▶ [REQUIRED WORK]
a. Answer these questions using the article on Egypt's Tut field:
(i) In what year was the field discovered?
(ii) How many water injection wells does the field currently have?
(iii) For which formation was the preliminary screening carried out?
b. Reproduce everything in the Tut field article from "Jan. 7, 2013" down to "water injection wells.".
c. Write the next part of the Tut field article, continuing from its last sentence.

▶ [EXTRACT TO READ]

━━━━━━━━━━━━━━━━━━━━━━━━━━━━━━

Egypt's Tut field a candidate for CO2 miscible flooding

Jan. 7, 2013
Tut field has proved to be feasible for the application of enhanced oil recovery technology.

Mahmoud Abu El Ela
Cairo University
Cairo

Tut field has proved to be feasible for the application of enhanced oil recovery technology.

The field is on the Khalda concession in the north part of Egypt's Western Desert and is under waterflood. Discovered in 1986, the field currently has 50 oil producing wells and 11 water injection wells.

A recent investigation on the applicability of using EOR method in Tut field was conducted. Preliminary screening was carried out to select the most suitable method for the Alam El Bueib-3D (AEB-3D) formation, one of the field's producing zones. The incremental production for potentially applicable EOR techniques to AEB-3D was quantified. The analysis of the screening results is based on successful EOR field application worldwide.

━━━━━━━━━━━━━━━━━━━━━━━━━━━━━━

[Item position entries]
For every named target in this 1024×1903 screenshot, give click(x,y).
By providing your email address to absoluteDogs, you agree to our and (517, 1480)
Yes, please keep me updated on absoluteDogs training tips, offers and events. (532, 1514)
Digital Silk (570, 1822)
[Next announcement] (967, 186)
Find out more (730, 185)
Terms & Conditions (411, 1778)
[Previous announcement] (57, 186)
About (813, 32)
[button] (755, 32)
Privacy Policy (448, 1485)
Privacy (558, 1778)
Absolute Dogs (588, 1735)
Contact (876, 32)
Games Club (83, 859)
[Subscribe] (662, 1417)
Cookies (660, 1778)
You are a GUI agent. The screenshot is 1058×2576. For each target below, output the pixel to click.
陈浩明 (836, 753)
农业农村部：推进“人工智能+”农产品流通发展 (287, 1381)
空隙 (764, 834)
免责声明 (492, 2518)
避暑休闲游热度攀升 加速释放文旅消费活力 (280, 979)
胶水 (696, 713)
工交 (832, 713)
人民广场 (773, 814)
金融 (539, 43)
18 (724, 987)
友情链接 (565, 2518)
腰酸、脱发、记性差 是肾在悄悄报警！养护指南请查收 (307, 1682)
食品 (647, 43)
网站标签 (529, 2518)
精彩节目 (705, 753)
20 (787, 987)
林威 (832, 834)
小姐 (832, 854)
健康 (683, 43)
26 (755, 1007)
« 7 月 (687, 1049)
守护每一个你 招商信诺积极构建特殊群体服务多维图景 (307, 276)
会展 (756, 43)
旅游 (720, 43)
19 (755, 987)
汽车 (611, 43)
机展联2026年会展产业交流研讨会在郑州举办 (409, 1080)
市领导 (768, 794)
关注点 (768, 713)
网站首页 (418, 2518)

━━━━━━━━━━━━━━━━━━━━━━━━━━━━━━

▶ [ANSWERS TO THE PROBLEMS]
a.
(i) 1986
(ii) 11
(iii) The Alam El Bueib-3D (AEB-3D) formation

b.
Jan. 7, 2013
Tut field has proved to be feasible for the application of enhanced oil recovery technology.

Mahmoud Abu El Ela
Cairo University
Cairo

Tut field has proved to be feasible for the application of enhanced oil recovery technology.

The field is on the Khalda concession in the north part of Egypt's Western Desert and is under waterflood. Discovered in 1986, the field currently has 50 oil producing wells and 11 water injection wells.

c.
Results indicate CO2 miscible flooding to be the most appropriate and promising EOR method for the AEB-3D. The study also showed that CO2 can be an attractive injection fluid because of (1) the availability of CO2 and (2) miscibility could be achieved under current reservoir conditions.

Using a water alternating gas process with a WAG ratio of 0.5, incremental production of 1.44 million stock-tank bbl (stb) or a 10.8% recovery factor could be achieved.

The study's results encourage Khalda Petroleum Co. to investigate implementing CO2 injection in other formations and fields on KPC's concession. It is expected that application of such technology will yield incremental oil recovery of about 30 million stb assuming a 10% additional recovery factor.

Tut field EOR potential

Tut field produces oil from the Alam El Bueib, Kharita, and Bahariya formations.

The AEB-3D interval has two main sand bodies: upper and lower. The interval is perforated and produces in most of the wells. AEB-3D has 23 oil producing wells and six water injection wells, including three converted former oil producers (Fig. 1). The zone produced under depletion drive until November 2006, when water injection began.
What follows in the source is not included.